This article contains spoilers for Star Wars #11 by Charles Soule and Jan Bazaldua!
There’s a subtle reason the Emperor wasn’t afraid of the Rebellion in Star Wars – at least until he learned a Jedi had joined their ranks. When Palpatine transformed the Republic into the Empire in Star Wars: Episode III – Revenge of the Sith, he swore he was ushering in an age of security, justice, and peace. Instead, the Emperor used this as an excuse to form a fascist state – and yet, within just a few years, Rebel cells were springing up across the galaxy.
Palpatine never seemed particularly worried about the Rebellion. He mostly used them as an excuse to develop superweapons like the Death Star, in accordance with the Tarkin Doctrine of using fear to rule. But, in truth, he allowed disloyal Senators to remain politically active for literally a generation before finally shutting down the Senate, and he ignored Core Worlds like Alderaan for a long time before taking drastic action. He only seems to have become concerned about the Rebellion when he realized a Jedi had joined their number, the son of Anakin Skywalker. Why was the Emperor so unconcerned about the Rebel Alliance?

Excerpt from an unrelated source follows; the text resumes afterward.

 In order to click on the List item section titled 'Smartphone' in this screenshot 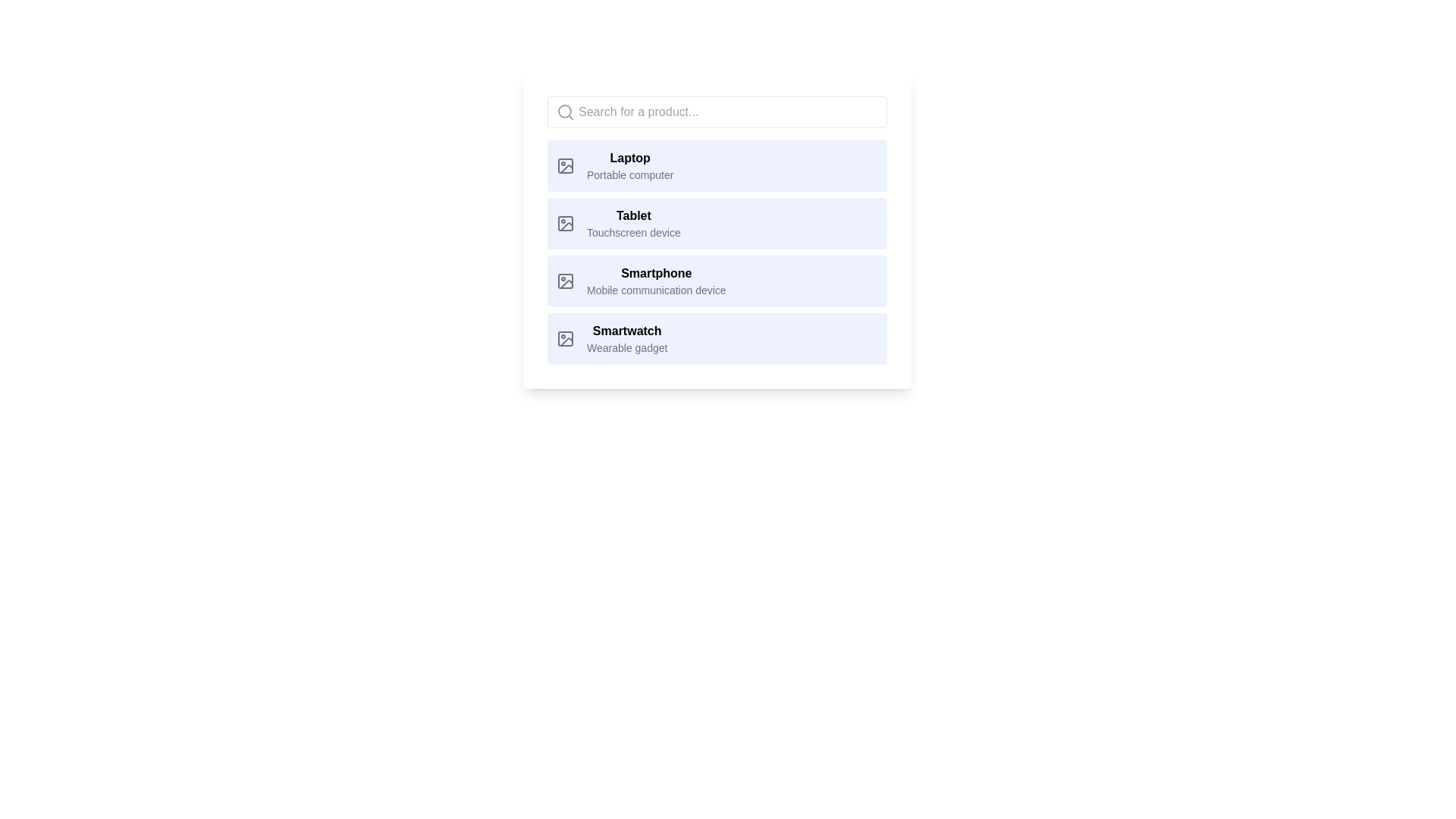, I will do `click(716, 281)`.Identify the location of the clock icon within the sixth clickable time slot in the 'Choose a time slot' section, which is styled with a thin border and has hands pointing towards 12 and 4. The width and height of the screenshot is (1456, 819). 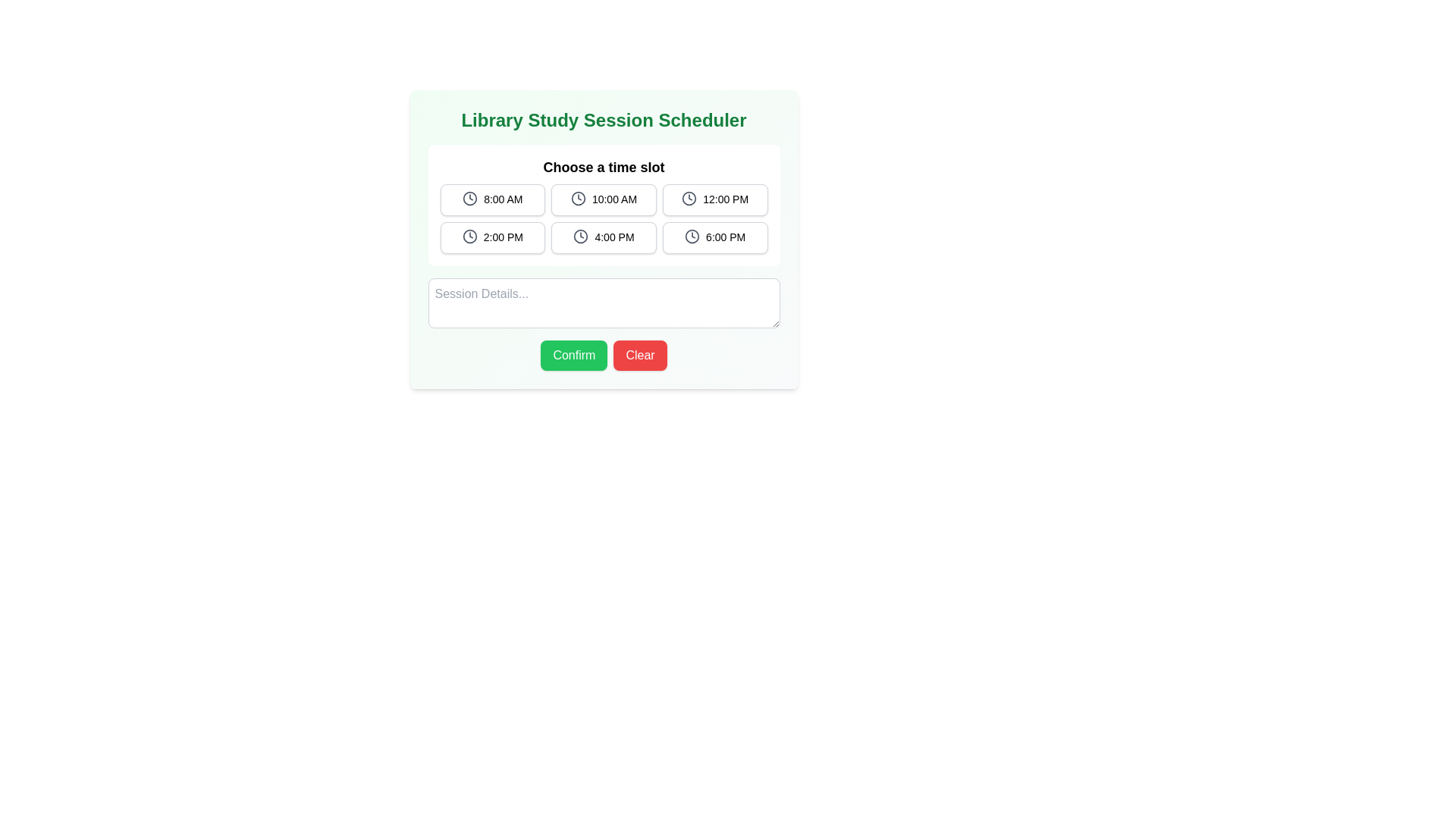
(692, 237).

The likely answer lies in Palpatine’s understanding of the dark side. While most fans associate the light and dark sides of the Force with the Sith and the Jedi, in truth the Force is connected to all living things, and thus every person has an effect on the balance of the Force. As Clone Wars creator Dave Filoni explained, “The Force naturally exists in balance; that balance is thrown out when someone chooses to give in to their fears and then spirals out of control making selfish choice after selfish choice. Fear leads to anger, anger leads to hate, hate leads to suffering… The choice between dark and light is often subtle and not limited to the Jedi and Sith. Everyone struggles with the balance between light and dark.” Palpatine knew he had created a situation where even those who opposed the Empire would be forced to do so with actions that were of the dark side. Thus, even the Rebel Alliance unwittingly contributed to the dominance of the darkness.
This can be seen in Rogue One: A Star Wars Story, where viewers learn some Rebel cells – such as the one led by Saw Gerrera – had crossed the line into becoming actual terrorists. Indeed, tie-in novels have recorded his Rebel group bombing civilians and using child soldiers, reinforcing the point. Even Mon Mothma’s Rebel Alliance included intelligence operatives such as Cassian Andor, who murdered an informant rather than risk his being taken in by the Empire. There is a reason Jyn Erso became a hero of the Rebellion, and it is not only because of all she accomplished; it is because she reminded the Rebels their Rebellion should be built on hope, not fear.
The same point is currently being made – albeit in more subtle form – in Charles Soule and Jan Bazaldua’s Star Wars comic book run. In Star Wars #11, Leia chooses to risk the life of Lando Calrissian’s friend Lobot in order to ensure the Rebel Alliance are able to communicate with one another. Her tactics are sound, and she has a back-up plan in the works, but the fact remains that she risked Lobot’s life without his consent and against the wishes of his friends. Desperation forced even Leia Organa to make calculated decisions that, while tactically correct, are morally repugnant; and with every one of those decisions, the galaxy tilted further towards the dark side.
This, then, is why Palpatine did not fear the Rebel Alliance. He knew he had created a system so powerful that the only way a Rebellion could win was by employing tactics that unwittingly strengthened the dark side’s grip upon the galaxy. What he had not factored in, however, was the sudden appearance of a Tatooine farmboy who embraced the light side of the Force – and whose faith in his father ultimately brought balance at last.